WHAT IS BEING ASKED => Retype all of the following records without any changes.
>> START
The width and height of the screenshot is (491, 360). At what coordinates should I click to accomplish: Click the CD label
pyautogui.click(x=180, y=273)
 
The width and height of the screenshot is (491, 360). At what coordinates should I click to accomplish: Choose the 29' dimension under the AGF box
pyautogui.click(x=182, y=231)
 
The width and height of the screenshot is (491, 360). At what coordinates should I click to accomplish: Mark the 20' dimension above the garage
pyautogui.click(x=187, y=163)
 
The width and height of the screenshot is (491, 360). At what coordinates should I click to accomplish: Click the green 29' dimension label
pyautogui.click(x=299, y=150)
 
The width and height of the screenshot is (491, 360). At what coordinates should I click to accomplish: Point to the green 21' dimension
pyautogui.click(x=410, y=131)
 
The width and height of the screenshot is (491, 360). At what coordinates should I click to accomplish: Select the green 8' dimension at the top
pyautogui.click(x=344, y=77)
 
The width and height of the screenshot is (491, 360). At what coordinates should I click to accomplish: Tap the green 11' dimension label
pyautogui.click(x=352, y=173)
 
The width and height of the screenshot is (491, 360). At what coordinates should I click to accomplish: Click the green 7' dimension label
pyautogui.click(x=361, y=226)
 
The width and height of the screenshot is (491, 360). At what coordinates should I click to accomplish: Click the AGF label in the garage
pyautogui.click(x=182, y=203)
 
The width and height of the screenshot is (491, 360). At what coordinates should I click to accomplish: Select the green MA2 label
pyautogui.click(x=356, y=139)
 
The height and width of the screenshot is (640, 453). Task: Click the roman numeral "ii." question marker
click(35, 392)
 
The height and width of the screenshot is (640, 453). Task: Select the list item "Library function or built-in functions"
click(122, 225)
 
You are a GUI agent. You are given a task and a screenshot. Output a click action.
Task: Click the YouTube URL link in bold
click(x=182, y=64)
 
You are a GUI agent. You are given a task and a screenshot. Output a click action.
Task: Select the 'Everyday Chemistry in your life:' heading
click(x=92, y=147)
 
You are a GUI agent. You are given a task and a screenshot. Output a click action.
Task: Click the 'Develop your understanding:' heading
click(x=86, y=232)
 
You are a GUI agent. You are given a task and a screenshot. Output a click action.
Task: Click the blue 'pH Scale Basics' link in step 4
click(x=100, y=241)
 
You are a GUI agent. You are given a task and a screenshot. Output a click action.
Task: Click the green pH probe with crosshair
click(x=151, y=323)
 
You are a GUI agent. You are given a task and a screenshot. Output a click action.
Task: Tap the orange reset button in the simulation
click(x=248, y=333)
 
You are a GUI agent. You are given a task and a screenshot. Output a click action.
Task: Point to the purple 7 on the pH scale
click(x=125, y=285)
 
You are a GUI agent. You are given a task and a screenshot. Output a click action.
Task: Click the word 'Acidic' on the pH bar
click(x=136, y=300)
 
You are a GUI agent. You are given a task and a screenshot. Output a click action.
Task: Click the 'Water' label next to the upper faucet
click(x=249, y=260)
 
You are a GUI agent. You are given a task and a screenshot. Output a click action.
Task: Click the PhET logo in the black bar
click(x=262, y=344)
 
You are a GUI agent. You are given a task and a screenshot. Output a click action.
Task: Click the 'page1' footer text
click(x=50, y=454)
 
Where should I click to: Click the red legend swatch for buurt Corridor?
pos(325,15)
>> END
REPLY =>
The width and height of the screenshot is (491, 360). At what coordinates should I click to accomplish: Click the CD label
pyautogui.click(x=180, y=273)
 
The width and height of the screenshot is (491, 360). At what coordinates should I click to accomplish: Choose the 29' dimension under the AGF box
pyautogui.click(x=182, y=231)
 
The width and height of the screenshot is (491, 360). At what coordinates should I click to accomplish: Mark the 20' dimension above the garage
pyautogui.click(x=187, y=163)
 
The width and height of the screenshot is (491, 360). At what coordinates should I click to accomplish: Click the green 29' dimension label
pyautogui.click(x=299, y=150)
 
The width and height of the screenshot is (491, 360). At what coordinates should I click to accomplish: Point to the green 21' dimension
pyautogui.click(x=410, y=131)
 
The width and height of the screenshot is (491, 360). At what coordinates should I click to accomplish: Select the green 8' dimension at the top
pyautogui.click(x=344, y=77)
 
The width and height of the screenshot is (491, 360). At what coordinates should I click to accomplish: Tap the green 11' dimension label
pyautogui.click(x=352, y=173)
 
The width and height of the screenshot is (491, 360). At what coordinates should I click to accomplish: Click the green 7' dimension label
pyautogui.click(x=361, y=226)
 
The width and height of the screenshot is (491, 360). At what coordinates should I click to accomplish: Click the AGF label in the garage
pyautogui.click(x=182, y=203)
 
The width and height of the screenshot is (491, 360). At what coordinates should I click to accomplish: Select the green MA2 label
pyautogui.click(x=356, y=139)
 
The height and width of the screenshot is (640, 453). Task: Click the roman numeral "ii." question marker
click(35, 392)
 
The height and width of the screenshot is (640, 453). Task: Select the list item "Library function or built-in functions"
click(122, 225)
 
You are a GUI agent. You are given a task and a screenshot. Output a click action.
Task: Click the YouTube URL link in bold
click(x=182, y=64)
 
You are a GUI agent. You are given a task and a screenshot. Output a click action.
Task: Select the 'Everyday Chemistry in your life:' heading
click(x=92, y=147)
 
You are a GUI agent. You are given a task and a screenshot. Output a click action.
Task: Click the 'Develop your understanding:' heading
click(x=86, y=232)
 
You are a GUI agent. You are given a task and a screenshot. Output a click action.
Task: Click the blue 'pH Scale Basics' link in step 4
click(x=100, y=241)
 
You are a GUI agent. You are given a task and a screenshot. Output a click action.
Task: Click the green pH probe with crosshair
click(x=151, y=323)
 
You are a GUI agent. You are given a task and a screenshot. Output a click action.
Task: Tap the orange reset button in the simulation
click(x=248, y=333)
 
You are a GUI agent. You are given a task and a screenshot. Output a click action.
Task: Point to the purple 7 on the pH scale
click(x=125, y=285)
 
You are a GUI agent. You are given a task and a screenshot. Output a click action.
Task: Click the word 'Acidic' on the pH bar
click(x=136, y=300)
 
You are a GUI agent. You are given a task and a screenshot. Output a click action.
Task: Click the 'Water' label next to the upper faucet
click(x=249, y=260)
 
You are a GUI agent. You are given a task and a screenshot. Output a click action.
Task: Click the PhET logo in the black bar
click(x=262, y=344)
 
You are a GUI agent. You are given a task and a screenshot. Output a click action.
Task: Click the 'page1' footer text
click(x=50, y=454)
 
Where should I click to: Click the red legend swatch for buurt Corridor?
pos(325,15)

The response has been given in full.